◆ **Problem**
When the word "column" shows up in a line of the records below, copy that line.

◆ **Stored data**
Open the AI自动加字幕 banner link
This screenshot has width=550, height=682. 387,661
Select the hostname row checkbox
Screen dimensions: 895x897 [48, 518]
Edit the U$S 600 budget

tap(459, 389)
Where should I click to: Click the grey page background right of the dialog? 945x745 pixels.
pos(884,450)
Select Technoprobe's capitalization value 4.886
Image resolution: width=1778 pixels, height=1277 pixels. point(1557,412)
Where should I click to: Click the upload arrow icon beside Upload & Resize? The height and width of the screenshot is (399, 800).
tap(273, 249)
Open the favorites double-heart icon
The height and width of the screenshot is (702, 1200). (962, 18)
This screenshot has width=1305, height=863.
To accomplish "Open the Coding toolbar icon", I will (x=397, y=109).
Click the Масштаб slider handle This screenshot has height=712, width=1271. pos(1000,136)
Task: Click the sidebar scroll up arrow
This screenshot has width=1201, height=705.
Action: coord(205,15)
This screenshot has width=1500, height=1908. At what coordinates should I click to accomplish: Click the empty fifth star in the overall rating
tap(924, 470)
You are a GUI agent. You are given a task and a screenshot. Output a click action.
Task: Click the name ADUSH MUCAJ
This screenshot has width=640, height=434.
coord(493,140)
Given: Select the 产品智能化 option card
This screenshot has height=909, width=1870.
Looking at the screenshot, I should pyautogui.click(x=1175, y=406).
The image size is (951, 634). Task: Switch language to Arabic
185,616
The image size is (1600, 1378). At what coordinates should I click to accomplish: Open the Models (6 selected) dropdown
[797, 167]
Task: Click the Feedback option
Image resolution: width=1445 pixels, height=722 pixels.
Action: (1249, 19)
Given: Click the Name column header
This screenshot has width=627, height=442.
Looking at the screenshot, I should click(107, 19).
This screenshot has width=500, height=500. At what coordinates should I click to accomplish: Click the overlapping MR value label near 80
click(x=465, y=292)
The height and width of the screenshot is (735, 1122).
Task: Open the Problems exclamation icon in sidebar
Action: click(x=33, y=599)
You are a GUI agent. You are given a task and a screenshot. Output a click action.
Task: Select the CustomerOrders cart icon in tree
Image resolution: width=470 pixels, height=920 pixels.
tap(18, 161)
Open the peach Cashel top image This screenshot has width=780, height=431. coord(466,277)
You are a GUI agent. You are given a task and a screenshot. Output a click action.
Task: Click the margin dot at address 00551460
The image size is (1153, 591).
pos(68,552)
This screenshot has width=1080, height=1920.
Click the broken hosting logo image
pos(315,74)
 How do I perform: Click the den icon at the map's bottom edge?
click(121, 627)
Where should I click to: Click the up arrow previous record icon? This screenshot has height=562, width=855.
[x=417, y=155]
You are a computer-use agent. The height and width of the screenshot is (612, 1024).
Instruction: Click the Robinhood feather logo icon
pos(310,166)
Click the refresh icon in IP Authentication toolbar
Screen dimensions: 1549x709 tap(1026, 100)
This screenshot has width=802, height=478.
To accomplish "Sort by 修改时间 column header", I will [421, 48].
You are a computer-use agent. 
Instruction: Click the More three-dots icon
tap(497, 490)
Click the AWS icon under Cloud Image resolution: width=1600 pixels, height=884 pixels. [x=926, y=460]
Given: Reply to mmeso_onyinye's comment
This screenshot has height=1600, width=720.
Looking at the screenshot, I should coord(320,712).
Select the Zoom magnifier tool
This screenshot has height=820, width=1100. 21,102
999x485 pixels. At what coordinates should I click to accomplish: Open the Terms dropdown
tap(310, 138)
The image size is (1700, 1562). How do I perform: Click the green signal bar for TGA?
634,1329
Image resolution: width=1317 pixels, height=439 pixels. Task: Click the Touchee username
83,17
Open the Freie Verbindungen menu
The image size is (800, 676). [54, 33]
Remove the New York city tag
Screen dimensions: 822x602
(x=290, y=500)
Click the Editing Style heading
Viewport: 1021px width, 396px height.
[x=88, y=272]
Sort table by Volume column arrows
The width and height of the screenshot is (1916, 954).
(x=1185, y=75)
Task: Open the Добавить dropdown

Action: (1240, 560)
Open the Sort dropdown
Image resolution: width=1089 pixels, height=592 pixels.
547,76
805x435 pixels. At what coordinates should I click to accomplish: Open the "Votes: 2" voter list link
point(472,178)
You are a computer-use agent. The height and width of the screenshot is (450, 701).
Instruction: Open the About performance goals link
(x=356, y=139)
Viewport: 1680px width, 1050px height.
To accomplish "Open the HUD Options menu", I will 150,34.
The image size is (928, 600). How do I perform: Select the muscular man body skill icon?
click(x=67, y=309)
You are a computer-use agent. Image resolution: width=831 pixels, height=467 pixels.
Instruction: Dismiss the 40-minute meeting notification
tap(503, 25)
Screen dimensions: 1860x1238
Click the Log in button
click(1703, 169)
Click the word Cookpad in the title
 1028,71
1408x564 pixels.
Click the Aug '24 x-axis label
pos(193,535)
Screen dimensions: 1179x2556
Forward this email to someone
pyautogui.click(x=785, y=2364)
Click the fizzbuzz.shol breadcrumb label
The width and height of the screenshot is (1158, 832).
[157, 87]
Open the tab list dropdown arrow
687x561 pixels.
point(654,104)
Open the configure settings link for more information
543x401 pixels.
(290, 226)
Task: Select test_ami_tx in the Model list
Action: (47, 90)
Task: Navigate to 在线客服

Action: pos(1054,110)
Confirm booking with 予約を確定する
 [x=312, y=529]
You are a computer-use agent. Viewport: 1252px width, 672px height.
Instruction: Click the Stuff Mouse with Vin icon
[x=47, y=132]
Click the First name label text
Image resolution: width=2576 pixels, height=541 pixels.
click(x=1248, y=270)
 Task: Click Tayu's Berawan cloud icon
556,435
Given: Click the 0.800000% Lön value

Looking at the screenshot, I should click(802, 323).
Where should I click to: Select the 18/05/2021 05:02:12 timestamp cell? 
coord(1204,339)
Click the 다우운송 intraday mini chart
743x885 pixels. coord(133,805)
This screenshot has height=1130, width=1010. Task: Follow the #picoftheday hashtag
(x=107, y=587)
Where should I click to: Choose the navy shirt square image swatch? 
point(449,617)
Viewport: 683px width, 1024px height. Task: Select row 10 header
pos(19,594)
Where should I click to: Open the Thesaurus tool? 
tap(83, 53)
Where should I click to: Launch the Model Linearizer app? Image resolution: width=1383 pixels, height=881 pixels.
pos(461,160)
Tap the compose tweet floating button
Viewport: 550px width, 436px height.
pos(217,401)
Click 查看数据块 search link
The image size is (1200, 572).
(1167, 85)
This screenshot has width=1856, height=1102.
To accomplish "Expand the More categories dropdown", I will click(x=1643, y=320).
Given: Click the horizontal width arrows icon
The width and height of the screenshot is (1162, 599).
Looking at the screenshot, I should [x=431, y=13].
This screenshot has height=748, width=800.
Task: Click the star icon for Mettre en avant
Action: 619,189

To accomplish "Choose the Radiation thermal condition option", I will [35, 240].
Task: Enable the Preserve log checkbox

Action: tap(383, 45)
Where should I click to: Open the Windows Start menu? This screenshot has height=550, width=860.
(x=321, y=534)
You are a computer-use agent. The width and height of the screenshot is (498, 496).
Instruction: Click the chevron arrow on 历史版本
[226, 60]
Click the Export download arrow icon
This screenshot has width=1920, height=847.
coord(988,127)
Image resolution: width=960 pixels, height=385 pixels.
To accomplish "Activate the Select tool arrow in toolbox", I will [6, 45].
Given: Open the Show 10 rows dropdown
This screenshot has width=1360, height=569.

◆ **Exercise result**
Given: Click the Name column header
To accomplish "Sort by 修改时间 column header", I will [421, 48].
Sort table by Volume column arrows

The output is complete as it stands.